El SENASA recordó que todos los traslados de colmenas, núcleos, paquetes de abejas, reinas, celdas reales y cuerpos melarios deben realizarse mediante el correspondiente Documento de Tránsito electrónico (DT-e).
Esta herramienta permite conocer el origen y destino de cada movimiento dentro de la cadena productiva y resulta clave para actuar rápidamente ante cualquier emergencia sanitaria.
Según explicó el organismo, en caso de detectarse el ingreso del pequeño escarabajo de las colmenas, la falta de documentación y control sobre los movimientos de material apícola podría favorecer una rápida dispersión de la plaga y dificultar las tareas de contención.
Notificación inmediata ante sospechas
Por último, el SENASA recordó que la notificación de sospechas es obligatoria.

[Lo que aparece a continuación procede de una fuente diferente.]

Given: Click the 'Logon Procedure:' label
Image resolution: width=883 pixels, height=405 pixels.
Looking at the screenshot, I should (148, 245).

Ante la presencia de insectos compatibles con el PEC, los productores deben evitar trasladar las colmenas hasta contar con un diagnóstico definitivo.
También se recomienda recolectar los ejemplares sospechosos en un frasco con alcohol y acercarlos a la oficina local del organismo o realizar una notificación inmediata para que los técnicos puedan intervenir.
La detección temprana, la vigilancia permanente y el cumplimiento estricto de las medidas preventivas son considerados factores esenciales para mantener a la Argentina libre de esta plaga y preservar una actividad estratégica que no solo genera divisas por exportaciones, sino que también aporta servicios fundamentales de polinización para numerosos sistemas productivos del país.